毎年1月と5月のビッグコンペ前におこなわれる。近年スラビックとカリーナ、そして日本から須田雅美先生がコーチャーとして定着しており、踊り込みやレクチャーの日程分けを工夫しながら開催している。フロアのクッション性が良く、長時間練習していても足が疲れにくい。ボンの街並み、料理は最高である。


@ダッチオープンダンスキャンプ

オランダ、ダッチオープンの試合前に同じ会場にて3日間おこなわれるキャンプ。11月の2週目に通常おこなわれる。世界中の著名なコーチャー陣が揃っており、ボールルーム、ラテン両方のレクチャーが聞けるキャンプ。キャンプに参加しているコーチャーがそのまま試合のジャッジをする。同じホテルに皆で1週間一緒に過ごすので色々な人と仲良くなれる。大きな温水プールがあるので水着を忘れないように。


@コリアダンスキャンプ

ジェイパーク先生主催のダンスキャンプ

日本からも比較的近いソウルでおこなわれる。日本人と韓国人中心のキャンプで、日本からは山本英美先生もコーチャーとして参加。距離的にも、金額的にもチャレンジし易い。毎年8月半ばに開催。
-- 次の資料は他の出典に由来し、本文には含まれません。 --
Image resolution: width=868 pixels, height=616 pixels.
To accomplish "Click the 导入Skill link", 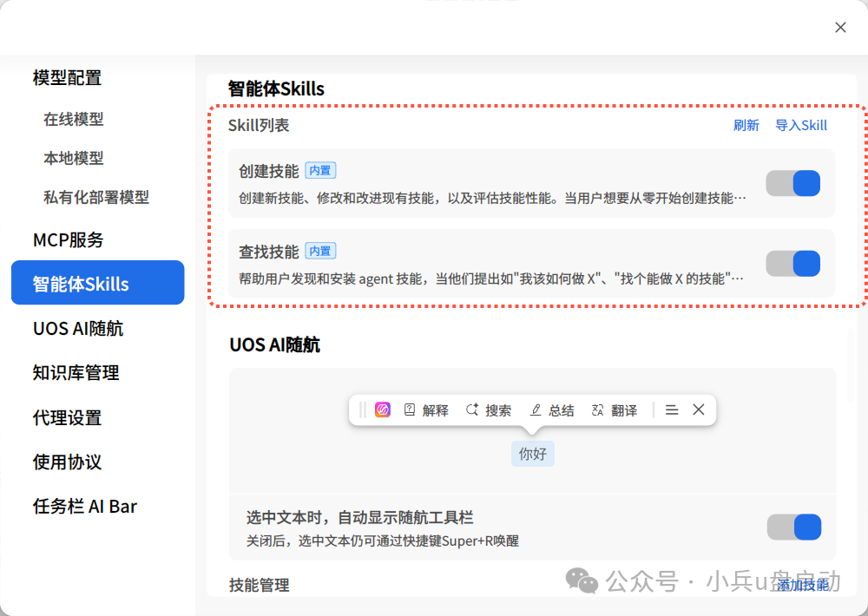I will [801, 125].
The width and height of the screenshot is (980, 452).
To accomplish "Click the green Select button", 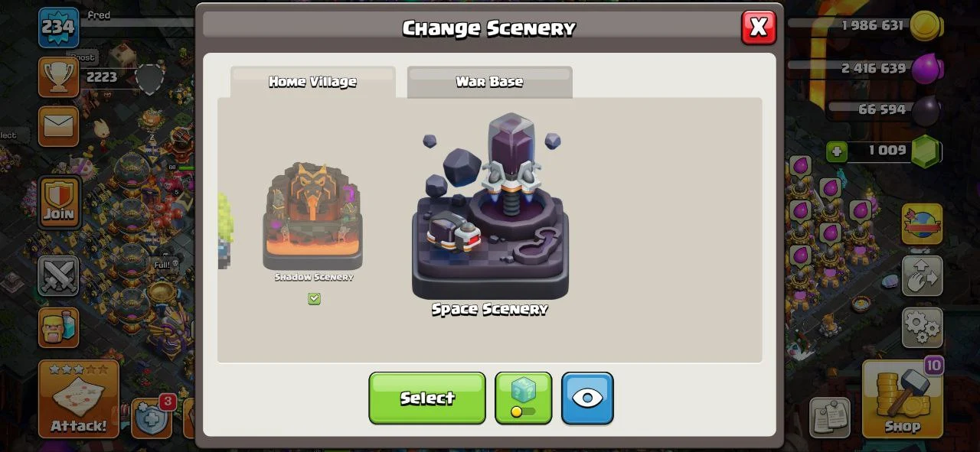I will tap(427, 398).
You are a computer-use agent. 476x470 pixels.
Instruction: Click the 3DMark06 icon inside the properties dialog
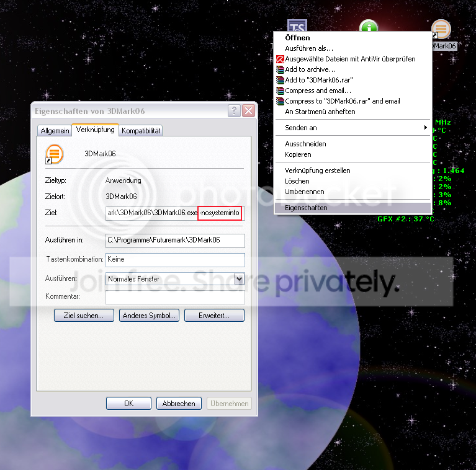(x=55, y=153)
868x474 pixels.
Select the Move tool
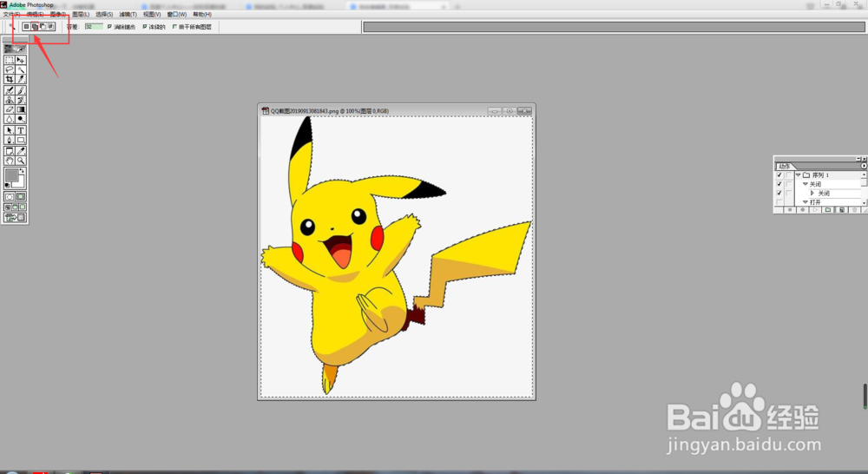[21, 60]
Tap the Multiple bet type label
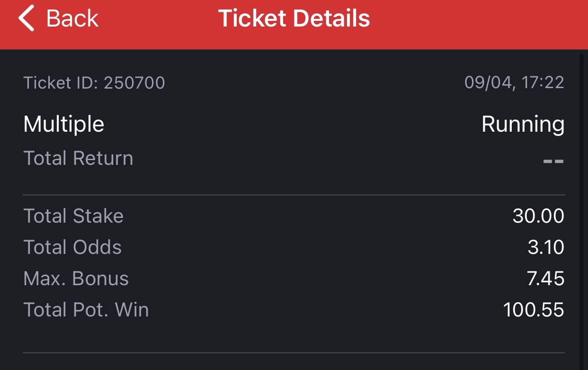This screenshot has width=588, height=370. 63,124
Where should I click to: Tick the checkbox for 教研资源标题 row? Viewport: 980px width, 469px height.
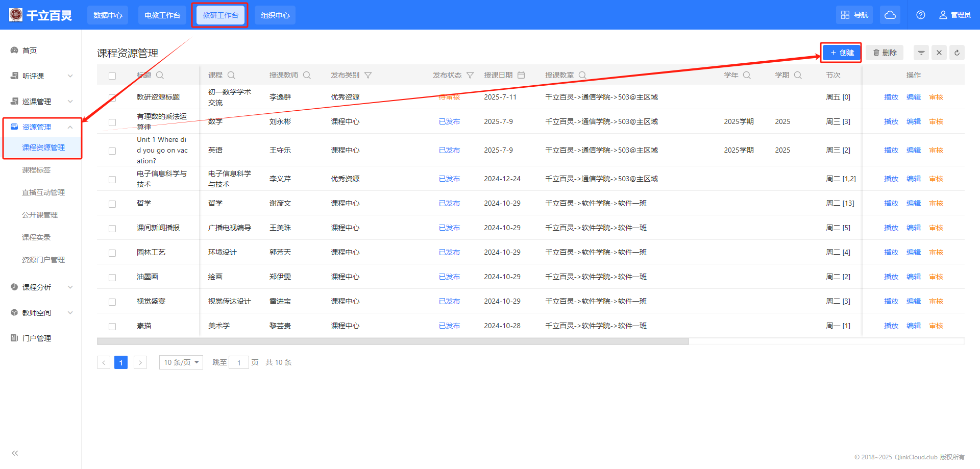[x=112, y=98]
ピラティスやジャズのクラスもあり、筋肉痛間違いなし。


 他にも、ビンタンキャンプ、イスキアキャンプ、アムステルダムキャンプなど、世界中で様々なキャンプが開催されている。今はWEBなどを通じて簡単にその概要を知る事が出来るし、申し込みもあっというまである。百聞は一見にしかず。現地に行ってみて体験してみないと分からない事が沢山あるはず。人生は一度きり、今がチャレンジの時なのでは!!